I think you're underestimating how much that would cost and how long it would take. Every single game concept and execution would in fact need to be run passed the legal department. If a single steam employee just glanced at the game as said "god no, we won't approve a game called Active Shooter" then what sort of crappy "approvals" system would that be? It would be a complete crapshoot, since one reviewer might not have a problem with that, while another would. So you could just re-submit the game and cross your fingers that you get a different guy this time. If they're keeping any sort of per-game records to prevent people just doing that, then it would end up as mountains of paperwork, not a quick glance at each game.
Also the legal and PR implications of taking responsibility that way, and the PR implications of having an approved/disapproved system and how that would play out with social media battles over which games did and didn't get approved.

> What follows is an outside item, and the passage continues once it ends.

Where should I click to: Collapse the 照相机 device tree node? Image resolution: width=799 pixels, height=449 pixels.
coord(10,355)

EDIT: "We played it for three minutes" isn't any sort of approvals process, and you could face legal liability then. Being able to say "we don't control what goes up" is in fact a good defense against being sued for a game containing something like a racist caricature at the 10-hours-in mark.

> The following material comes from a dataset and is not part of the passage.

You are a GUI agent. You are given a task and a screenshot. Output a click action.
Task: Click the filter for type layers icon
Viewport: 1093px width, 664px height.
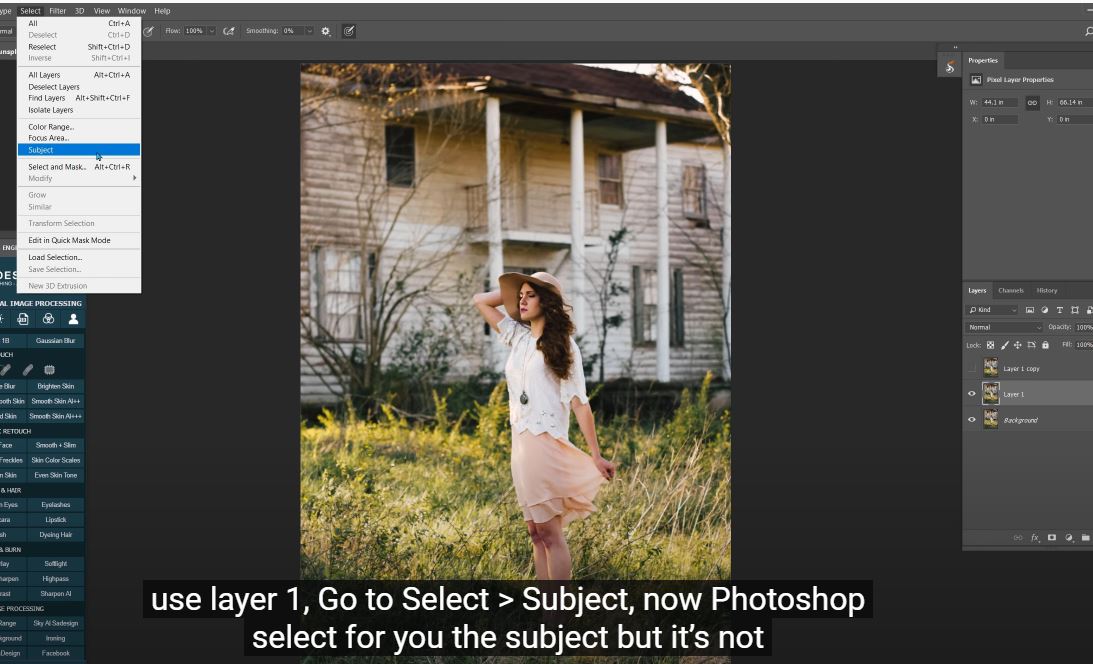click(1059, 310)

EDIT2: Imagine a hypothetical situation where the game flashes up child porn at 11 hours, but your budget and rules only specify that you test each game for 10 hours. Every dev would learn the 10-hour limit, and malicious devs could work out how to exploit the approvals process to slip things by the Steam censors. And some asshole would just for the lulz of what they managed to slip passed the Steam game approvers. Then, since it's "Steam approved" making the company legally liable becomes a more plausible court case.